I'm just saying, if The Assassination of Jesse James by the Coward Robert Ford came out in 2010, I would have called it the best movie of the year. But the truth is, it's sadly hard to imagine that happening. Maybe 2011 will be better.

02 November 2010

Alien



Alien is about the most classic trapped-in-a-confined-space horror film there is, with the mysterious threat lurking in the dark and nowhere you can run to. The crew reacts intelligently, and distinctly. The main story is not one of personal growth but simply one of survival. The story is told with such incredible forward momentum and a masterful, delicate touch (Blade Runner will always be the more fascinating world and philosophical realm to play in, but Alien is easily Ridley Scott's best-made and tightly-controlled film) that it is almost impossible, after so many viewings, for me to analyze it critically. The detail of the world is engrossing, the construction of the villain/monster is the biggest selling point of all (and why so many sequels would follow), and the tight focus that suggests a broader world is fantastic.

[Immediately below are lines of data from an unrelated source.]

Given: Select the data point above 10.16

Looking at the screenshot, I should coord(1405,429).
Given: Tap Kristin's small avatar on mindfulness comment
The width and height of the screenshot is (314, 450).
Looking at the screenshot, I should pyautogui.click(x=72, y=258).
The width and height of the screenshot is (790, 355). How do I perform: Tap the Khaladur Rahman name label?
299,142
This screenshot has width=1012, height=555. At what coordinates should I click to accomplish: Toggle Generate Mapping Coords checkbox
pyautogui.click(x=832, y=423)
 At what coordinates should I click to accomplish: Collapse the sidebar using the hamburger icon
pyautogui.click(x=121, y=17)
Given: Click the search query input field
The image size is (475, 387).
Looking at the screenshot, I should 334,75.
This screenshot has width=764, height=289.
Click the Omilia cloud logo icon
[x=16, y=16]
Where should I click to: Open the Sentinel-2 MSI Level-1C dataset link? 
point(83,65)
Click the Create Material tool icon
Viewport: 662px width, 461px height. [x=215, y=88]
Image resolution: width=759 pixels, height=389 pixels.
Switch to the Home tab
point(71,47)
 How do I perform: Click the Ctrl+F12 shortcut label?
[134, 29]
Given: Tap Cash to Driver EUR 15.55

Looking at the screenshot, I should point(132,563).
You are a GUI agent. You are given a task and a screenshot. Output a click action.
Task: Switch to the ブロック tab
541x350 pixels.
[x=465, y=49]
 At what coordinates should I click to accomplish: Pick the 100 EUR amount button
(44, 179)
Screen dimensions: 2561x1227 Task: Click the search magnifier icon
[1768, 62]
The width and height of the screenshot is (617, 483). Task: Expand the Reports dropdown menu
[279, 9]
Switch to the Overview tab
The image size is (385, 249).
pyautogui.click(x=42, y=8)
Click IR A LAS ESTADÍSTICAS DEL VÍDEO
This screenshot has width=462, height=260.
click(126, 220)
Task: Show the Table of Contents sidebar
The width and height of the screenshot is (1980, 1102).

In fact, I recently read an article suggesting stories can either be plazas (environments where you can easily see a global/big picture view of the whole thing) or warrens (environments where only what's in front of you is visible, and the grander view is enshrouded in a fog of mystery, almost impossible to view holistically). The best worlds are warrens. Blade Runner is a warren. The original Star Wars trilogy (especially the first film) is a warren. By contrast, Harry Potter is a plaza. The universe of the latter Star Wars films is very much a plaza. The Alien universe remains a warren, and that's very much part of the appeal. The story is so tightly focused with so little backstory or set-up we barely know what the Nostromo is up to, or why it's out there, but we gather enough. What's important is: a crew of space truckers come across a malevolent new form of life, and it kills them one by one, because it's a predator and a monster. It hides in the dark, doesn't look or act like anything we've seen before, and it's scary as fuck.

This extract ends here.